Bioprocessing offers a sustainable and green approach to manufacture various chemicals and materials. Development of bioprocesses requires transforming common producer strains to cell factories. 13C metabolic flux analysis (13C-MFA) can be applied to identify relevant targets to accomplish the desired phenotype, which has become one of the major tools to support systems metabolic engineering. In this research, we applied 13C-MFA to identify bottlenecks in the bioconversion of glycerol into acetol by Escherichia coli. Valorization of glycerol, the main by-product of biodiesel, has contributed to the viability of biofuel economy.We performed 13C-MFA and measured intracellular pyridine nucleotide pools in a first-generation acetol producer strain (HJ06) and a non-producer strain (HJ06C), and identified that engineering the NADPH regeneration is a promising target.
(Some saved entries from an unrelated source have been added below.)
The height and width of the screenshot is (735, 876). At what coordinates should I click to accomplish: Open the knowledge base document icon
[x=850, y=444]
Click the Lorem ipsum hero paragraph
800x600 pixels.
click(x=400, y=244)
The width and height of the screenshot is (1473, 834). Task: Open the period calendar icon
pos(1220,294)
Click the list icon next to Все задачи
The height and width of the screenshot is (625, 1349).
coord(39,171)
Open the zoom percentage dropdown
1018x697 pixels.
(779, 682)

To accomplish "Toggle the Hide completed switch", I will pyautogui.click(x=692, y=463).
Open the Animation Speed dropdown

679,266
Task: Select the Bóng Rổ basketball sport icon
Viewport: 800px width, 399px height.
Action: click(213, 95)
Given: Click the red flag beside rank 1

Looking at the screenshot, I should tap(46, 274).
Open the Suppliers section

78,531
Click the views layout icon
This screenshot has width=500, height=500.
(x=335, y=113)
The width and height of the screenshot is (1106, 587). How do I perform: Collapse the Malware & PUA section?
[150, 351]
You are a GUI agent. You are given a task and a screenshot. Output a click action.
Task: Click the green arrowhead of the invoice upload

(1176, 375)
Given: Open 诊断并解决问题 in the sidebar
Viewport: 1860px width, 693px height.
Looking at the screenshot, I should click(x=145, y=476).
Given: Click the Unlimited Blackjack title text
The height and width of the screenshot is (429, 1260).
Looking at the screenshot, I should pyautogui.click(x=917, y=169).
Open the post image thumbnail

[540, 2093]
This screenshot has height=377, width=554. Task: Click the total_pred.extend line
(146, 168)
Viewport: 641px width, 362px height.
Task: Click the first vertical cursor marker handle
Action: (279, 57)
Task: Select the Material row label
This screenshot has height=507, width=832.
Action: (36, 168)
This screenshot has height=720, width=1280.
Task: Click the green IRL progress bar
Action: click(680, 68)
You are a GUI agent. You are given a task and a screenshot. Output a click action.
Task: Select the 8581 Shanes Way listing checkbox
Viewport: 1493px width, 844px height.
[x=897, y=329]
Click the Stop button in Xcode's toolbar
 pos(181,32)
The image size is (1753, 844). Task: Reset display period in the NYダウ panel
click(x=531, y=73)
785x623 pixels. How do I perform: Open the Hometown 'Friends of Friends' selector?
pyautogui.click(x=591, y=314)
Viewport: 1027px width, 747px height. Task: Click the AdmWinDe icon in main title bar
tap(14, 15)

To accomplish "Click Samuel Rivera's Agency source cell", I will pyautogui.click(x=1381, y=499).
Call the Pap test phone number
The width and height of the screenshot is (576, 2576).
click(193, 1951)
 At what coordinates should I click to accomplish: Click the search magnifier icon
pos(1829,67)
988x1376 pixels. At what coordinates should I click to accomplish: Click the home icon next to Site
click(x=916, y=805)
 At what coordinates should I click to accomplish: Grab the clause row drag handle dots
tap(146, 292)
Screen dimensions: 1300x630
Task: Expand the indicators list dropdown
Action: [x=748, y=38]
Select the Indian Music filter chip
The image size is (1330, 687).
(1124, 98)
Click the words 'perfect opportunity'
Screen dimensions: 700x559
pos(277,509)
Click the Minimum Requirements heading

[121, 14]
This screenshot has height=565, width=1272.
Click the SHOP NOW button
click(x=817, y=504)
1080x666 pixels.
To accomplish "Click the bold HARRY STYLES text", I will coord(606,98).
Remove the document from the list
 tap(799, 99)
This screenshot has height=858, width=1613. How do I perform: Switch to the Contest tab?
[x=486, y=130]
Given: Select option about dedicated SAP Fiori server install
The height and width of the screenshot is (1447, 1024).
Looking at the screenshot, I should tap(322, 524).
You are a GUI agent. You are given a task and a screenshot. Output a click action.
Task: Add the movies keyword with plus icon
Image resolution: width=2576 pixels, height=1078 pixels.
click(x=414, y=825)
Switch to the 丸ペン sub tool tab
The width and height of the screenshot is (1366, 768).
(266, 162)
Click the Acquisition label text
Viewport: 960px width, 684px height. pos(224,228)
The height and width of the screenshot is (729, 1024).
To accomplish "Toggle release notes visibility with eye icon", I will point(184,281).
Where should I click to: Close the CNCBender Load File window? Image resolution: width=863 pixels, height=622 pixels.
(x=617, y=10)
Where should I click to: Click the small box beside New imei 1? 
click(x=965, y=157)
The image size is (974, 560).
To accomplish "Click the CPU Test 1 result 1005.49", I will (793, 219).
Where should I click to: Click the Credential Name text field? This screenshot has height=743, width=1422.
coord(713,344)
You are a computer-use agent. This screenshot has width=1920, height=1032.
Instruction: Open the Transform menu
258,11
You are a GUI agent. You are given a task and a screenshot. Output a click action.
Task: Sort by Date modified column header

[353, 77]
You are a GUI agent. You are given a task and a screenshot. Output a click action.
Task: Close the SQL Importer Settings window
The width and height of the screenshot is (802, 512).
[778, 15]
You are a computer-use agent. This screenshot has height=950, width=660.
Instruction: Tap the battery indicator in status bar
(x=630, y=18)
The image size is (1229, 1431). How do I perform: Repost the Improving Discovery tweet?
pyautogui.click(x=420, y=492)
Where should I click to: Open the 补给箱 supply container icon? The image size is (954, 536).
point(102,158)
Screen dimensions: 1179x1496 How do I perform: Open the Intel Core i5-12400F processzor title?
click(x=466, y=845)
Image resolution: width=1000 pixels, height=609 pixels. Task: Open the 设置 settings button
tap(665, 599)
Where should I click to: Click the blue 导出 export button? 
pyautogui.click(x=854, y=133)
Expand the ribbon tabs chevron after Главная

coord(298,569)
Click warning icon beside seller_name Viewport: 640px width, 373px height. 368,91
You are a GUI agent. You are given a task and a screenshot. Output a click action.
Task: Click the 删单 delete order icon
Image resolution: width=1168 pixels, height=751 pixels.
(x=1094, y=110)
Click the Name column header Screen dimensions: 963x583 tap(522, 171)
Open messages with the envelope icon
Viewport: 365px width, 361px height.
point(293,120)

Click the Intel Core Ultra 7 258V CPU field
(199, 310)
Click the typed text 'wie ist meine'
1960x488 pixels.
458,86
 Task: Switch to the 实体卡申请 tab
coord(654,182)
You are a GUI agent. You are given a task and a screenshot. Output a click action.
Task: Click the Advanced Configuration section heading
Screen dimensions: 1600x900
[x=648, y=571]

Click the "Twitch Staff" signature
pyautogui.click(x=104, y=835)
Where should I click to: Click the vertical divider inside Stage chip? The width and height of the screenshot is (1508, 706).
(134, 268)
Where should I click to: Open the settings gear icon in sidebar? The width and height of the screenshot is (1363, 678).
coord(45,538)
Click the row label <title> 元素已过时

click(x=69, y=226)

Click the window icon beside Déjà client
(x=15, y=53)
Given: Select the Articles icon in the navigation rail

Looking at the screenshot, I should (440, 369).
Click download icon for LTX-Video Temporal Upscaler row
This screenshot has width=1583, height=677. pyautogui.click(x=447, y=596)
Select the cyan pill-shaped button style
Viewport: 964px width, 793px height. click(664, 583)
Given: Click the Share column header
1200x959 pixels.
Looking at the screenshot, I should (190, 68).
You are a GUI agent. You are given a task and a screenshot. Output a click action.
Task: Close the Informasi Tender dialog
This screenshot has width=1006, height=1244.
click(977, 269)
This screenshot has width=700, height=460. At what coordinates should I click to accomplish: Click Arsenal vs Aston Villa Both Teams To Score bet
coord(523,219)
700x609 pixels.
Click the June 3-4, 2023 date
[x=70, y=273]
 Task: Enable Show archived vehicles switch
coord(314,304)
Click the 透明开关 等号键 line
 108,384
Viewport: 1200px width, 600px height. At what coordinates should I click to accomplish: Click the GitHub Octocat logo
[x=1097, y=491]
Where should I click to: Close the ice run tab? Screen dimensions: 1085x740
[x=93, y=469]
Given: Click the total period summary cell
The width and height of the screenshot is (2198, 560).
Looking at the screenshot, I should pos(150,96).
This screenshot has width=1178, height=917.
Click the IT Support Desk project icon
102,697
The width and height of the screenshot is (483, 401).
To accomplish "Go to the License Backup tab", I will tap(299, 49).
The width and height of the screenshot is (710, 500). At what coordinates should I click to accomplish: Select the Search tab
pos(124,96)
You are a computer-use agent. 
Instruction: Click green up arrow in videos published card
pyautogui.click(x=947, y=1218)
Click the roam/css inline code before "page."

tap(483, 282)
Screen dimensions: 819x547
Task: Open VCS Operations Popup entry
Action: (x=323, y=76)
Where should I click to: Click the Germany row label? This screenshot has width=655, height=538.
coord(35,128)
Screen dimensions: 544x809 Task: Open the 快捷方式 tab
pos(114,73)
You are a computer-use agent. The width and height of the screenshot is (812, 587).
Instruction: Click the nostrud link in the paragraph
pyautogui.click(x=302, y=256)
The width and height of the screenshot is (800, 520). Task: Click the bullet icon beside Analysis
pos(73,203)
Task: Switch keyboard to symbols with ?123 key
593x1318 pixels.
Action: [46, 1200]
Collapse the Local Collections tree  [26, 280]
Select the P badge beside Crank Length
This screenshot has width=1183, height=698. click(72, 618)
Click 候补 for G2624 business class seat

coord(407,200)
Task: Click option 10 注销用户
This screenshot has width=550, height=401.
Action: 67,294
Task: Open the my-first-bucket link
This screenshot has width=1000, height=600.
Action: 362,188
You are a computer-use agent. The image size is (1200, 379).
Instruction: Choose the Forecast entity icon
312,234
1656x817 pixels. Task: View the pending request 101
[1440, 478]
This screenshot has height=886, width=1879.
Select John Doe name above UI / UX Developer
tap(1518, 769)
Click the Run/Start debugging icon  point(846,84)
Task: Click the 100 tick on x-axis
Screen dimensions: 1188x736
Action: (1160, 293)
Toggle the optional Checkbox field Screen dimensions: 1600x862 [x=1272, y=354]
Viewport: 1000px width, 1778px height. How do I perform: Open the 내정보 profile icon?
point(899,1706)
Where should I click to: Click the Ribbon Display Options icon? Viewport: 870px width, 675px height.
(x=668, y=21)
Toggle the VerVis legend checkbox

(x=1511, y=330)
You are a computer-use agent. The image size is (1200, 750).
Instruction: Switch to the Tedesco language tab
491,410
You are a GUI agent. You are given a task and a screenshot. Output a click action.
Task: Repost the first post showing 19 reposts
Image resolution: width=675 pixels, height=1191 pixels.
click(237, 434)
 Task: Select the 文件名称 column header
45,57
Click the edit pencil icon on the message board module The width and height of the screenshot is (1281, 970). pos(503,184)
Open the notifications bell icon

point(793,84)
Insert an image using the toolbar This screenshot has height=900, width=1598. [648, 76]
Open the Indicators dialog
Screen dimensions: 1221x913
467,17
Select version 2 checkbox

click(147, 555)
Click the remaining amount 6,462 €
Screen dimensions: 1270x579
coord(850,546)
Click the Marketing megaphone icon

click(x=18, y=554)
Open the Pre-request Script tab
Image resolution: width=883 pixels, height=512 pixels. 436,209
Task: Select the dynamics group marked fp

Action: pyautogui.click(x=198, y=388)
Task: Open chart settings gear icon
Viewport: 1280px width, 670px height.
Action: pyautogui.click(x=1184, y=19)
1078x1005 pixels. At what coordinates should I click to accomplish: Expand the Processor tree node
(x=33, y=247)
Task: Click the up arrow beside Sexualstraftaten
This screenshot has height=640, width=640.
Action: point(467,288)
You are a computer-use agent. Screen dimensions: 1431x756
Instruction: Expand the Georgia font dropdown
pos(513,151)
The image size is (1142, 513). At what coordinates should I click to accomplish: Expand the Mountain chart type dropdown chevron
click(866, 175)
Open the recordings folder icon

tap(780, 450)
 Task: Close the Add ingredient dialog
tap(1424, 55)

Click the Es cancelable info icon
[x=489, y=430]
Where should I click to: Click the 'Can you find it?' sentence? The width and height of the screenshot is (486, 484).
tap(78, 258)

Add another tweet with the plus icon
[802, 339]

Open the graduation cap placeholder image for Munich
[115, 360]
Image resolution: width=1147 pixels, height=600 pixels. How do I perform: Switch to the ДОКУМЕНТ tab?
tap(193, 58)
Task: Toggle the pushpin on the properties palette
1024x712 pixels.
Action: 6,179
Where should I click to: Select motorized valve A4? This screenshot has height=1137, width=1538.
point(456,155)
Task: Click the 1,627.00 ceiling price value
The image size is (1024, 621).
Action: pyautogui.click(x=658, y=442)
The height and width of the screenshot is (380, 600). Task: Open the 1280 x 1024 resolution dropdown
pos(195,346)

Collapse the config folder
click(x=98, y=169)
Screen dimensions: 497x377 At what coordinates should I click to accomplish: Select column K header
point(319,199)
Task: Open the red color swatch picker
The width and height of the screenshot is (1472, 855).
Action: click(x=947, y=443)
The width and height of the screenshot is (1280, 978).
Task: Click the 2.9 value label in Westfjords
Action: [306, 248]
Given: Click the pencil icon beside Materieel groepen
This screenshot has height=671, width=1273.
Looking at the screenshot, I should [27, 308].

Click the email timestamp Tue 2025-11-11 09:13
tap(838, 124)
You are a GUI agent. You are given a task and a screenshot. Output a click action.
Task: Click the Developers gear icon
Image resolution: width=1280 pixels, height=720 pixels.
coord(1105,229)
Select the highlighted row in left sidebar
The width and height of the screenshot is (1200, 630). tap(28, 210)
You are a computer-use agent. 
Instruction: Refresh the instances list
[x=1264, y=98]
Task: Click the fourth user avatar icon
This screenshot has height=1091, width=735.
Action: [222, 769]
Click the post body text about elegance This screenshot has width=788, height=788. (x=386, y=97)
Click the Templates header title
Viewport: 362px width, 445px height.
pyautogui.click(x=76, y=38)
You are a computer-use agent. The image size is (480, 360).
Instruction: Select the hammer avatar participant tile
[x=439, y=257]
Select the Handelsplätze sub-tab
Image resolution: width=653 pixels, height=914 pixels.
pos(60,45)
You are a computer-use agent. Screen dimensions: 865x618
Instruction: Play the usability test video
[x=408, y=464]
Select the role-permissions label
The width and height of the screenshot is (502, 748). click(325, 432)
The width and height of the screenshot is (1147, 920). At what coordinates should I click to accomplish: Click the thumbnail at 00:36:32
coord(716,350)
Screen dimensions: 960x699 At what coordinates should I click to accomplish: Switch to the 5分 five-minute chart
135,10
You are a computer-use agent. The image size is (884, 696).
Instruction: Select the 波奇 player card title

Based on this finding, we overexpressed nadK encoding NAD kinase or pntAB encoding membrane-bound transhydrogenase either individually or in combination with HJ06, obtaining HJ06N, HJ06P and HJ06PN. The step-wise approach resulted in increasing the acetol titer from 0.91 g/L (HJ06) to 2.81 g/L (HJ06PN). To systematically characterize and the effect of mutation(s) on the metabolism, we also examined the metabolomics and transcriptional levels of key genes in four strains. The pool sizes of NADPH, NADP+ and the NADPH/NADP+ ratio were progressively increased from HJ06 to HJ06PN, demonstrating that the sufficient NADPH supply is critical for acetol production. Flux distribution was optimized towards acetol formation from HJ06 to HJ06PN: (1) The carbon partitioning at the DHAP node directed gradually more carbon from the lower glycolytic pathway through the acetol biosynthetic pathway; (2) The transhydrogenation flux was constantly increased. In addition, 13C-MFA showed the rigidity of upper glycolytic pathway, PP pathway and the TCA cycle to support growth. The flux patterns were supported by most metabolomics data and gene expression profiles.This research demonstrated how 13C-MFA can be applied to drive the cycles of design, build, test and learn implementation for strain development. This succeeding engineering strategy can also be applicable for rational design of other microbial cell factories.